Aigen raises $12m to scale its fleet of solar-powered autonomous robots to more than 20,000 acres

November 13, 2023

Disclosure: AgFunderNews’ parent company, AgFunder, is an investor in Aigen.

Aigen co-founders, Rich Wurden and Kenny Lee.

“It was always part of our vision to not use fossil fuels as part of the energy source during the operation of the robot,” Aigen cofounder Kenny Lee tells AgFunderNews.

To avoid fossil fuels, Aigen has developed a solar-powered robotics platform equipped with sensors, cameras and software that monitors and manages plants in the field.

Its fleet will autonomously navigate the field, removing weeds via blades at the end of the robotic arms and deploying “advanced ML [machine learning] for precision strikes,” says Lee. Solar panels double as “sails,” helping the robot take advantage of any high winds on the farm.

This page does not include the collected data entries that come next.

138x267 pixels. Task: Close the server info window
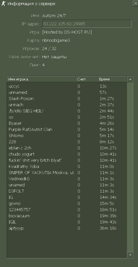coord(135,3)
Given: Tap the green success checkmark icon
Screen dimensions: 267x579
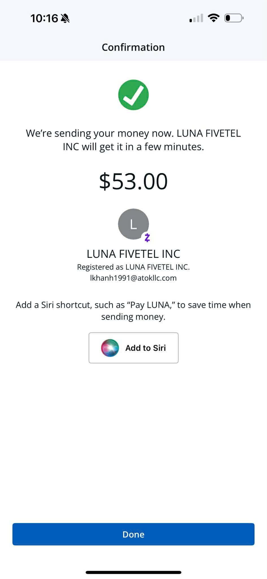Looking at the screenshot, I should (x=133, y=95).
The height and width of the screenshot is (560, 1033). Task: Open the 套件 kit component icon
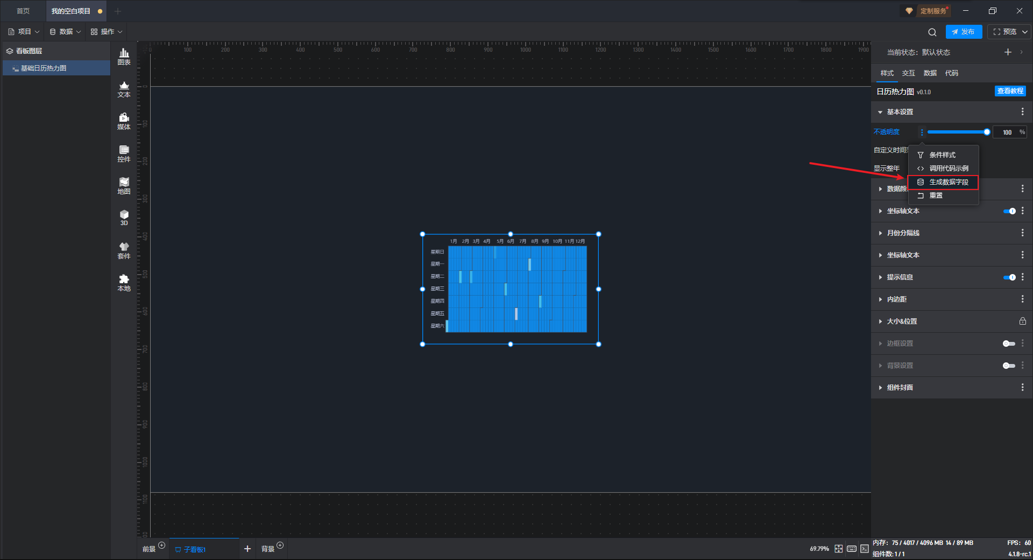pos(124,250)
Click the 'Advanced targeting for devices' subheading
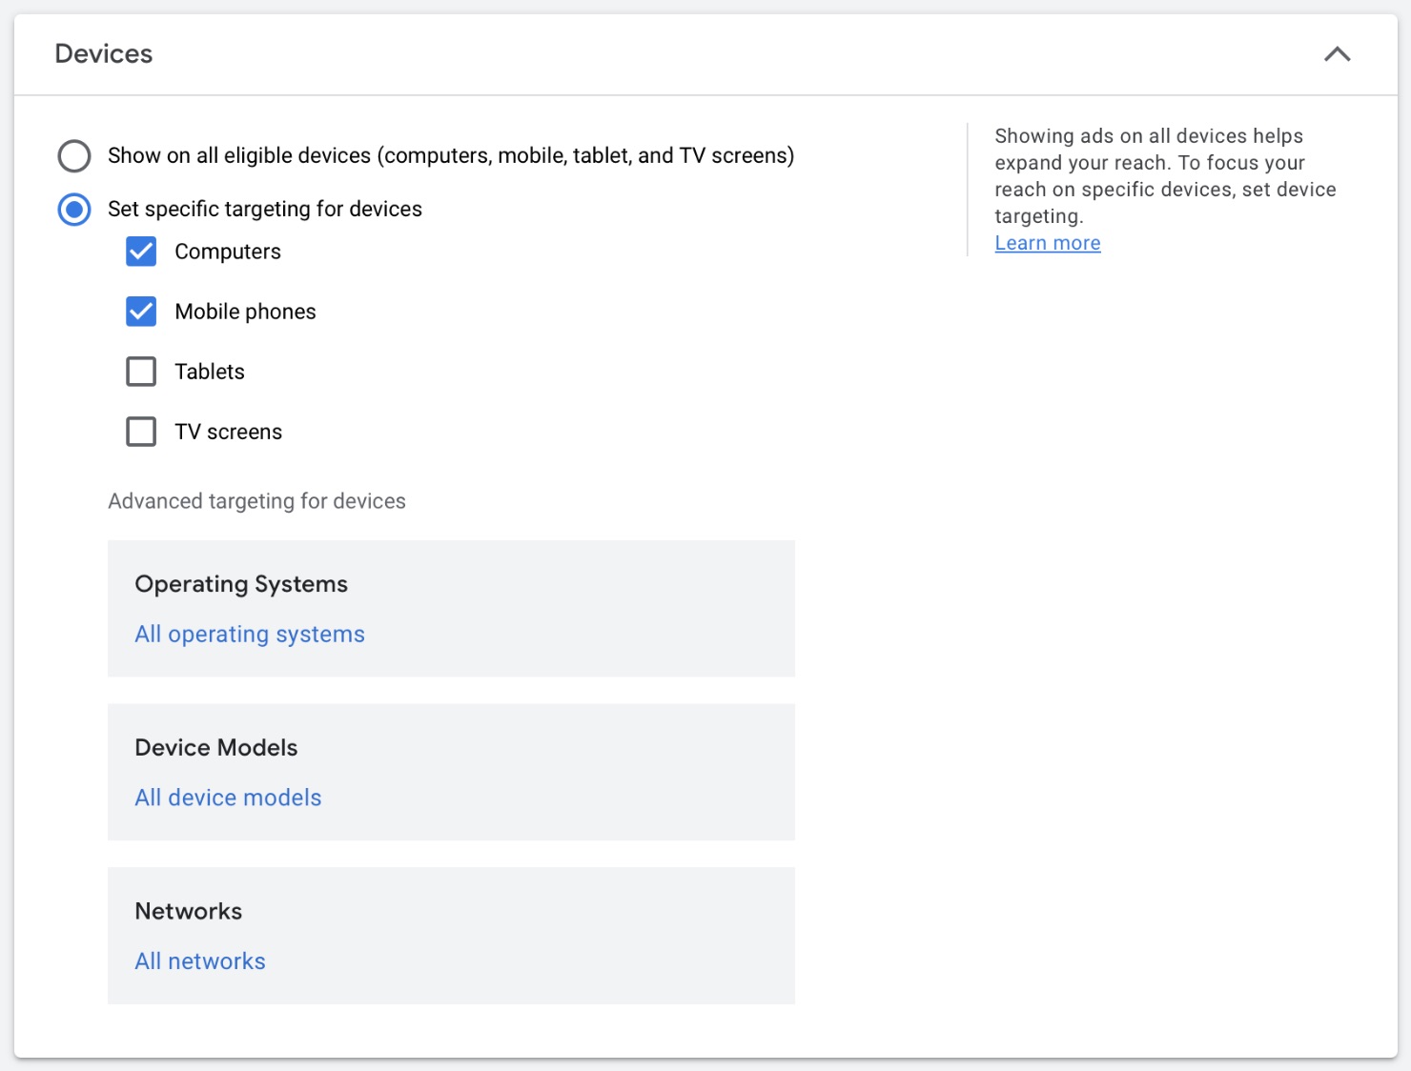Viewport: 1411px width, 1071px height. point(256,501)
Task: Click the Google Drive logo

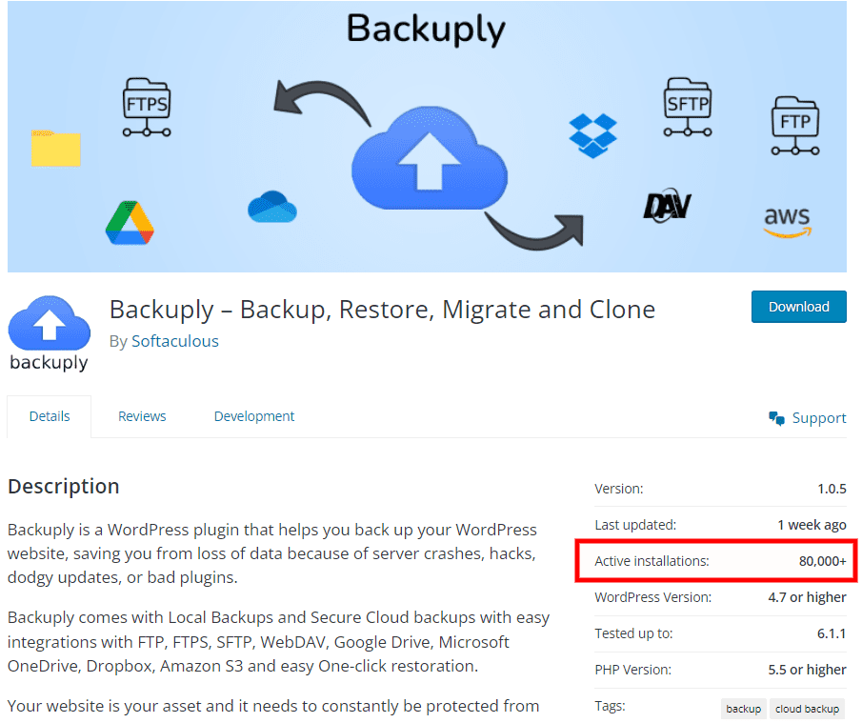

Simultaneously, the robots analyzes the crops and provides farmers with data to assist growers in plant management decisions.

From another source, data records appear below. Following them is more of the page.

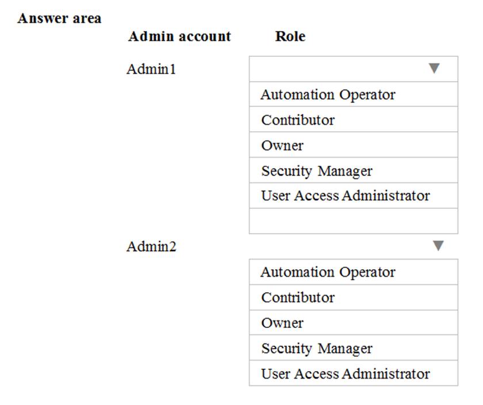
Task: Pick Owner role for Admin2
Action: pos(282,323)
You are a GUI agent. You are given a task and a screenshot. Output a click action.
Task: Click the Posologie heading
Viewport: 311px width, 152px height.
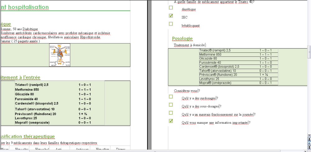pyautogui.click(x=183, y=38)
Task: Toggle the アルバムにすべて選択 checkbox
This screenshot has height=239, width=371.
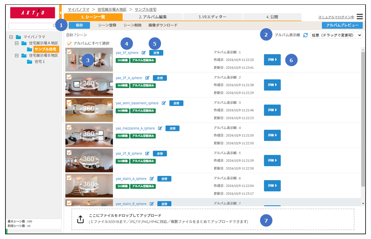Action: pos(69,43)
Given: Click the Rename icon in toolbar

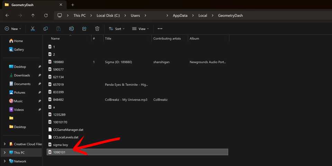Looking at the screenshot, I should [71, 29].

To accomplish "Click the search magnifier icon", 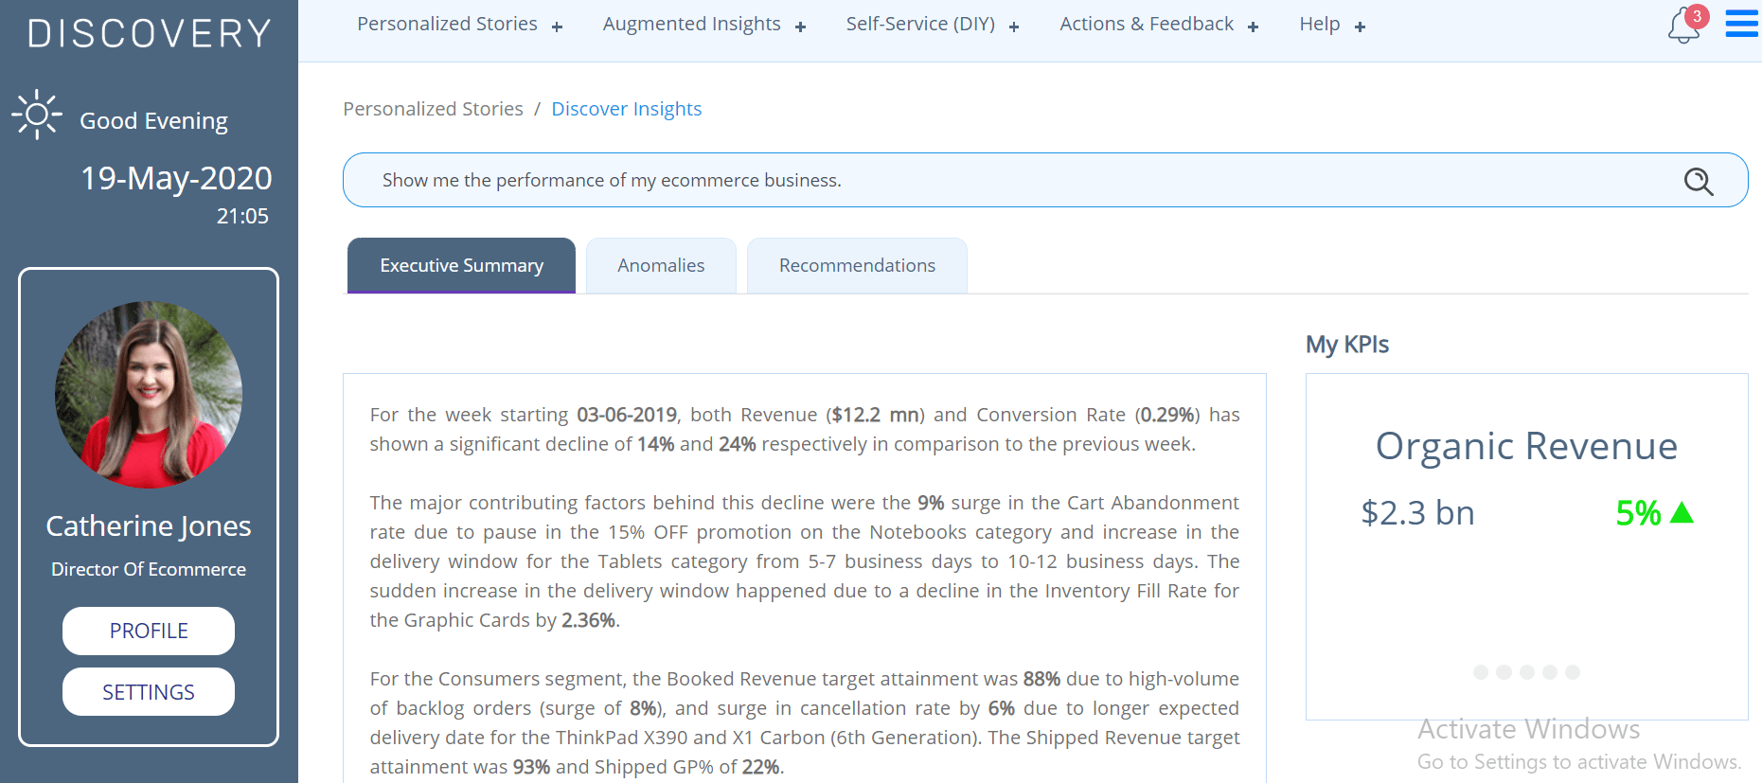I will (1699, 181).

“We’re the really the first ag robotics that I’ve seen that relies on solar as the primary energy source,” says Lee. “That’s what gets our customers really excited. The robot can sleep on the farm and wake up on the farm without having to call home, or [needing] someone constantly going out and refueling the robot. Thinking about thousands of acres of land, that is a huge impact.”

Dream team

Aigen’s founders are quick to point out that the team is central to the company’s success so far.

“Because we are a mission driven company, where we want to not only help the farmers but help the planet, we’re able to attract some of the best talent,” says Lee. He notes that Aigen has so far hired engineers from SpaceX, Amazon Robotics and other high-profile firms.

“Today, we have a great team working on the cutting edge of AI, robotics, electric motors, and solar power,” adds Aigen cofounder and CTO Rich Wurden. “Thanks to technological advances in all those areas and the incredible work of our team, we are automating farming solutions that have worked for thousands of years and helping farmers get chemicals off their farms and out of our food.”

He adds that just a few years ago, Aigen “would not have been possible” because the technology “wasn’t there.”

Expanding the impact

Aigen, which raised a $4 million seed round last year, has been testing its robots with customers in North Dakota throughout the growing season in 2023, according to Lee.

For now, the company is focused on sugar beets, where weed management can be especially difficult. The problem is compounded by a rise in herbicide-resistant weeds in the Red River Valley Region, where Aigen works.

All of this makes the area ripe for a new form of weed management that can alleviate, if not outright eliminate, the need for chemical herbicides.

To meet the growing demand, Aigen is currently building a 7,500 sq ft manufacturing and R&D facility to manufacture its fleet. Reports from earlier this year note that 2024 and 2025 pre-orders for Aigen’s Element robot sold out in one day.

The facility will be able to manufacture 3,000 robots per year, says Lee. Aigen will move into the new location by January.

In 2024, Aigen plans to debut its Element robotics service on more than 20,000 acres of US farmland beginning in April 2024 to assist farmers with weed control and farming insights.